On 3/5/07, Charles Curley <charlescurley(a)charlescurley.com> wrote:
On Sat, Mar 03, 2007 at 11:33:07AM -0700, Charles Curley wrote:
> I have two machines that use livna kmod packages, one kmod-ntfs, the
> other a Radeon fglrx driver. I've been using the ntfs drivers
> sucessfully for several months. I have just installed the Radeon card,
> so cannot be sure this isn't a new installation issue.
Followup. This morning's updates brought the missing kernel in, and I
installed it. I now have two kernels of what apprear to be the same
major, minor and patch numbers on my system:
kernel-2.6.19-1.2911.6.4.fc6.i686
kernel-2.6.19-1.2911.fc6.i686
Huh?
I went ahead with the normal stuff to get the driver enabled. Running
glxgears indicated that the system now runs slower than it did before
I installed the driver. Again, Huh?
I finally rebooted. On the way up, the system locked up. I rebooted
again. The system came up, and glxgears reports speeds ranging between
500 and 1000 fps, not exactly a steady rate. However, GoogleEarth now
works at a reasonable rate.
Even though glxgears is not a benchmarking tool, you should let it sit
and it will eventually give a steady framerate.

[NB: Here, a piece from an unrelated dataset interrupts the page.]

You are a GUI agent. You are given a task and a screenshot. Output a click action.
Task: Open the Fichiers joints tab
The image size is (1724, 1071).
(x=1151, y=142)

If there are problems
in 3D acceleration with a closed source driver from a third party
repository then those problems should be addressed with the proper
people. Fedora in general really has no say in these matters.
* Why is a reboot necessary to install a driver module? Why are two
reboots necessary to install a driver module? This is not Windows.

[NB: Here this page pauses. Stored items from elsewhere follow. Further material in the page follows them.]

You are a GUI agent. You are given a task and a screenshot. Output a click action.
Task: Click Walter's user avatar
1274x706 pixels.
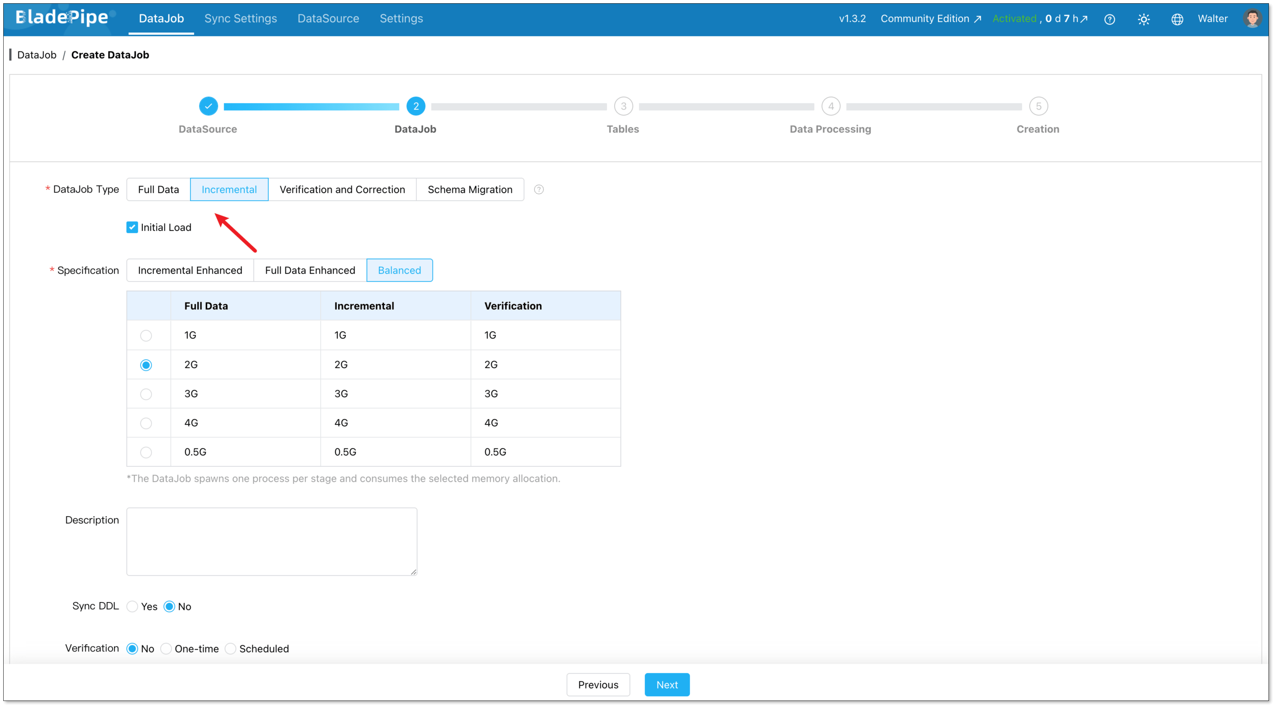pos(1252,19)
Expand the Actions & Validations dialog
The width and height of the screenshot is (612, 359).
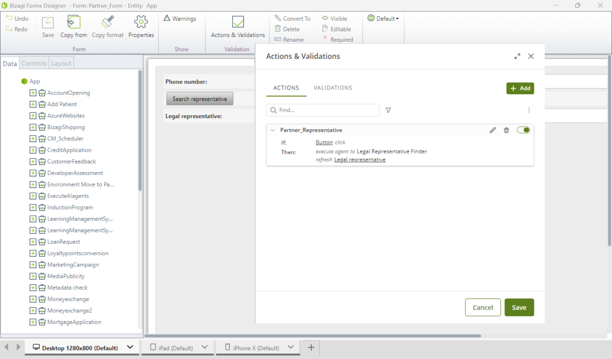pos(517,56)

A reboot is typically not necessary to install a module. However if
that module is linked to a specific kernel version, then you must be
booted into *that* specific kernel to use (load) it. Since there is no
way to restart a kernel, any kernel update will require a reboot to
start that kernel.
Some kernel modules don't work well being inserted into and removed
from the running kernel. Some can't be removed at all once inserted
without a reboot. Considering you are using a propreitary closed
source kernel module and with the limited information you provided, it
is hard to say whether or not all of your reboots were entirely
necessary.
* Why do I need what appears to be two different installations of
the
same kernel on my system?
These are 2 different kernels:
kernel-2.6.19-1.2911.fc6 was released Feb 13 (based on 2.6.19.3)
kernel-2.6.19-1.2911.6.4.fc6 was released Mar 2 (based on 2.6.19.5)
You don't need both of them. You 'yum' installed them. Typically more
than 1 kernel is left when using yum like this. Eventually old kernels
get removed.
I'm getting irritated at Fedora being a bit too bleeding edge for
my
taste. I have work to do, and can't afford the time I spend farting
around with this stuff. Maybe I should join Mr. Raymond over at
Ubuntu.
It would appear from your previous email that the livna repository had
already synced and recompiled to 2.6.19-1.2911.6.4. Apparently the
particular fedora mirror you were using was out of sync. There will
always be lags in syncing mirrors.
I like Ubuntu. It is a fine distribution. If it better suits your
needs, by all means, please do use it.